WHAT YOU NEED TO DO
Reproduce exactly the line that contains "Given: Click the" and every line after it through the end of the records below, leaving out all pictures.

┌─ STUDY MATERIAL

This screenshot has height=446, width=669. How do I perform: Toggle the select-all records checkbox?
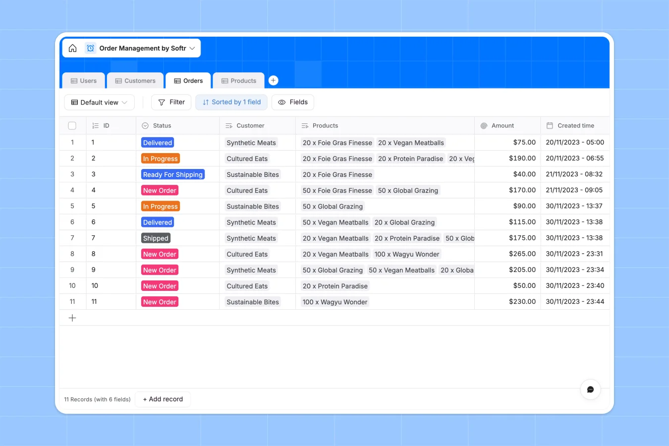click(x=72, y=125)
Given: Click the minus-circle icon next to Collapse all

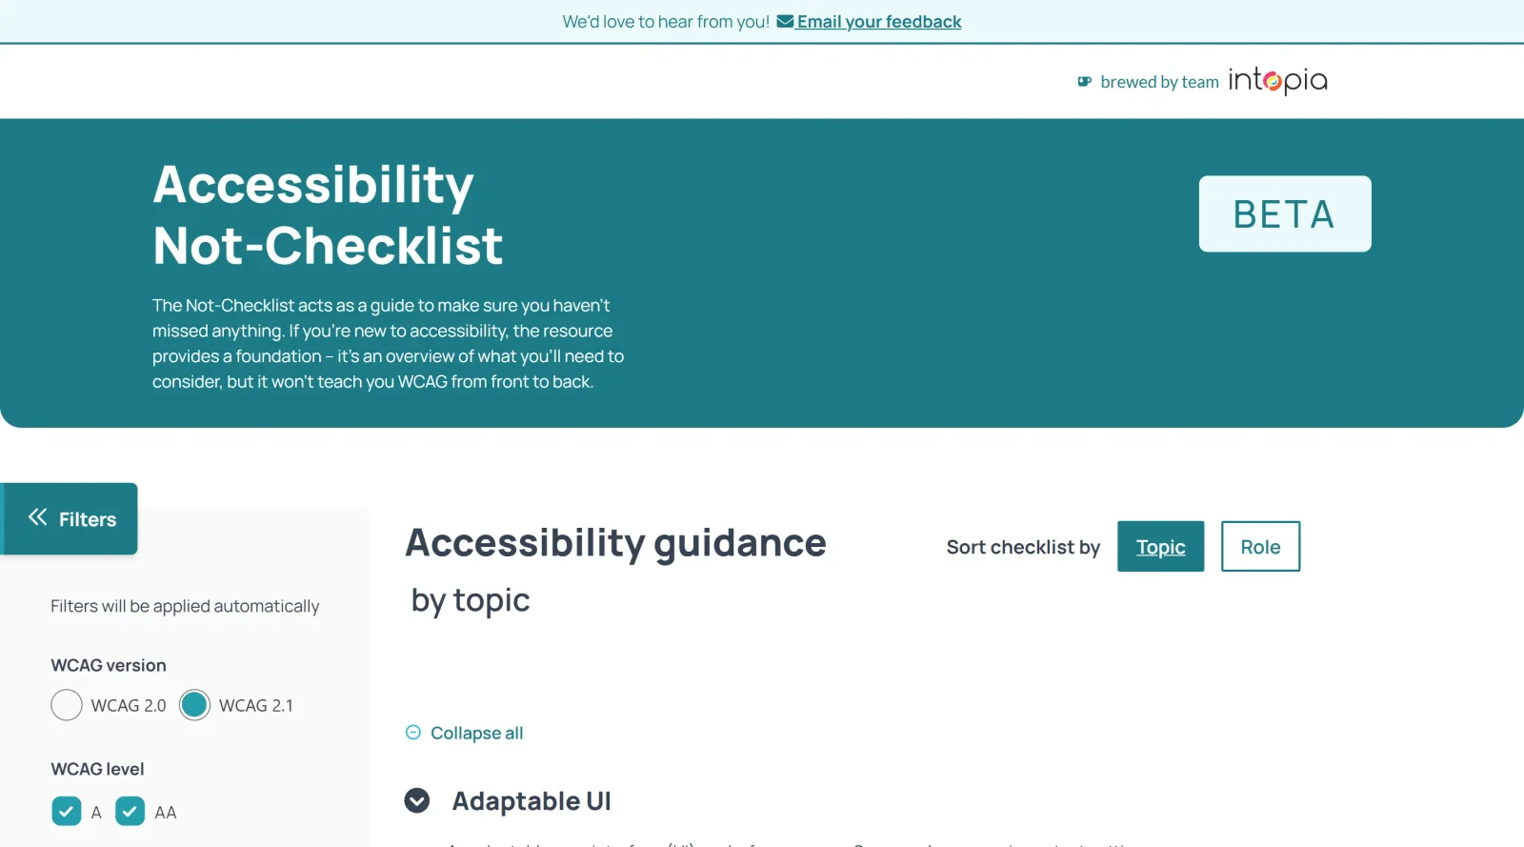Looking at the screenshot, I should pos(413,732).
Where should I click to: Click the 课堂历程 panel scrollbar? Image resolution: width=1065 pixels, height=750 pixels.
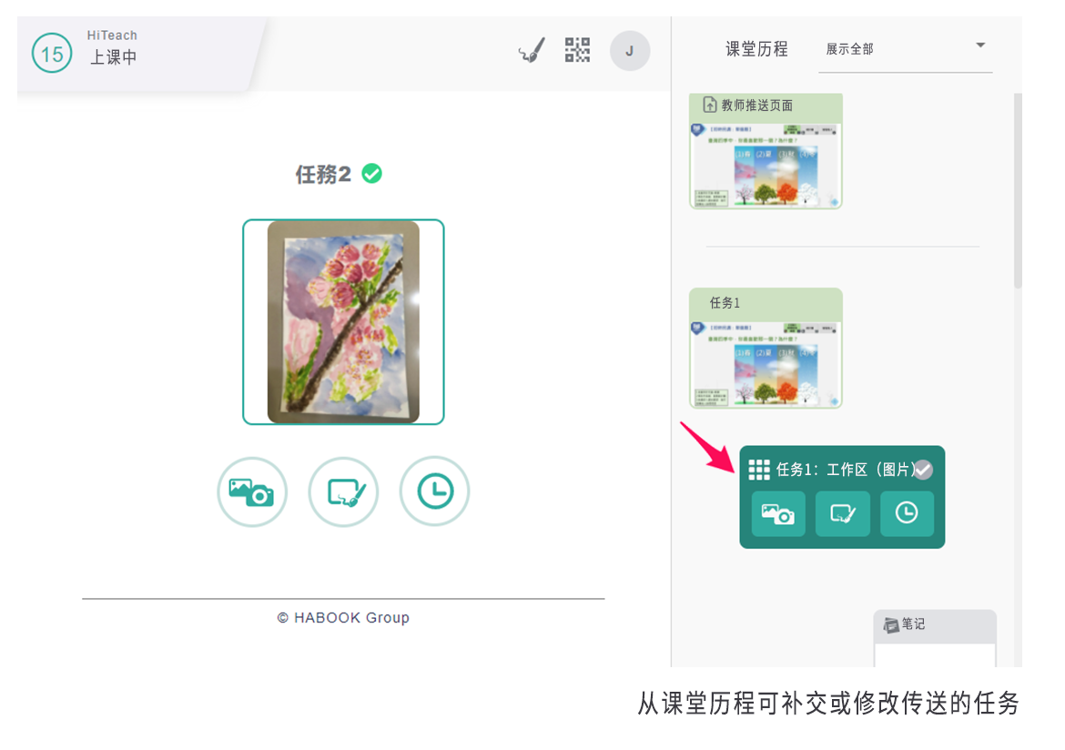point(1018,191)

└─

RESPONSE
Given: Click the minus-circle icon next to Collapse all

Looking at the screenshot, I should pos(413,732).
Where should I click to: Click the 课堂历程 panel scrollbar? Image resolution: width=1065 pixels, height=750 pixels.
point(1018,191)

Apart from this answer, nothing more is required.